For me it’s been communities like /r/buildapc, /r/buildapcforme, /r/buildapcsales, /r/gamedeals, and /r/consoledeals have been useful throughout the years.
Videos/mealtimevideos was a big thing for me. They kept me entertained while I ate lunch, lol.
I’d love to see communities about:
- crafting (fibre crafts like knitting and spinning in particular)
- classical music
- photography
- Latin
- history (r/askhistorians?)
- cats
- art
- cooking
- writing
- Star Trek
- menopause
- AuDHD
- birdwatching
- gardening
- reading
A knitting and crochet community, regardless if its separated or together as a unified fiber arts community would be a godsend
I found !knitting@lemmy.world trying to get off the ground. (hope I got that link formatting right)
I am a Dark Souls addict and when I quit Reddit for good on July 1st, those are the subs I’ll really miss most. I’m also a history teacher and adjunct and really will suffer without /r/AskHistorians.

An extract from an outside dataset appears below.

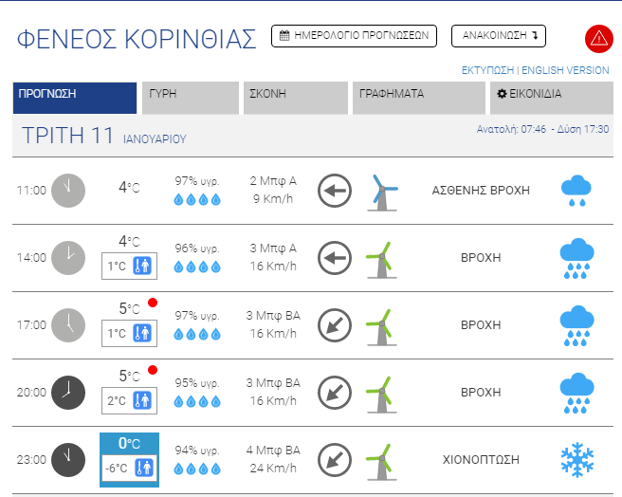Click the southwest wind arrow at 23:00
Screen dimensions: 622x497
click(x=334, y=459)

Oh, r/askhistorians is precious.
Maybe a History community on here would be nice, at least, until there are enough folks for more specific spots.
The thing is that askhistorians is, uniquely among subreddits, both staffed by professionals in the field and heavily moderated. It is an investment by credentialed, dedicated professionals, and would not work otherwise. I think something like that would be highly attractive, but I caution anyone against trying to resurrect it without access to those credentialed, dedicated professionals. Otherwise it becomes shittyaskhistorians but unironically; at worst it would be ancient aliens.

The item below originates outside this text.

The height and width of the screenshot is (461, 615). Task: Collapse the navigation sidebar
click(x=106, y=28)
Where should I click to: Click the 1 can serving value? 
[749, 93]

“Indie Products”- a place for people to nerd out about stuff made by small independent makers and for indie makers to find support maybe? I’m not a maker myself but I really enjoy buying from small businesses and finding out about cool products.

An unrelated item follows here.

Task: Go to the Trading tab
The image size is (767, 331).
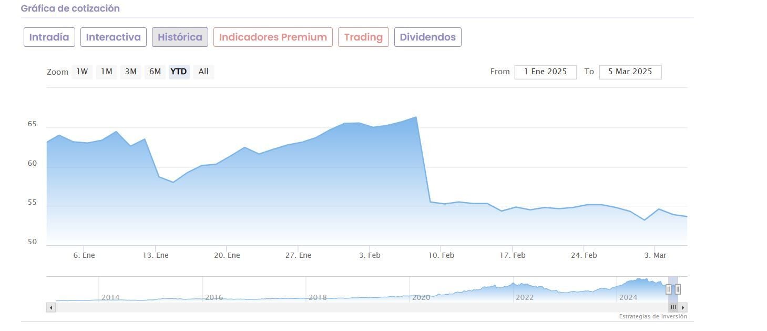Action: 363,37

local geographic area. ought to be easy to create and find users. useful too!
I would love to see something like r/AskHistorians. It’s my favorite sub by far, and something I have really seen anywhere else. It’s heavily moderated (in a good way), and the answers are all high quality and sourced. It’s pretty much why I held on to my reddit account as long as I have.
r/Aquariums, r/PlantedTanks, r/Aquascape !
For me, the real magic of Reddit was in hyperspecific niche communities full of hobbyist experts – or even professionals. Places like r/tolkienfans.
count me in on a tolkienfans replacement!
I want equivalents for:
- r/Fantasy
- r/tipofmytongue (iirc that name - the one for helping people find shit they’ve forgotten)
- maybe r/52books (it produces too many simple posts to just go in r/books, not sure if the same would be true here)
- r/vegetarian
Edit: r/fantasy is the biggest one for me. In effect the subreddit is really more for SciFi and Fantasy, both - and other speculative fiction - and they have a yearly speculative fiction bingo card that’s really fun to participate in. It’s mostly books in practice but is not exclusively about books.
I can’t seem to find a movies one, best part of Reddit was looking up discussions of the recently released movies
r/LiveFromNewYork, r/whatcouldgowrong, r/sploot, r/greebles, r/blep, r/GooglePixel
For me it’s
- /r/selfhosted
- /r/home server
- /r/3dprinting
I miss r/actuallesbians, r/MTF, and some obscure gaming communties like r/titanfall, r/Metroid and r/Earthbound.
Oh and the brainrot known as r/okbuddychicanery and r/anarchychess.
Hmmm …
Archery Motorcycles Old Photos in Real Life Spanish as a Second Language
I’m missing a lot of more specialised things, but these are pretty broad I think
I saw it sort of mentioned, but I think niche shitposting communities like the various okbuddy subs.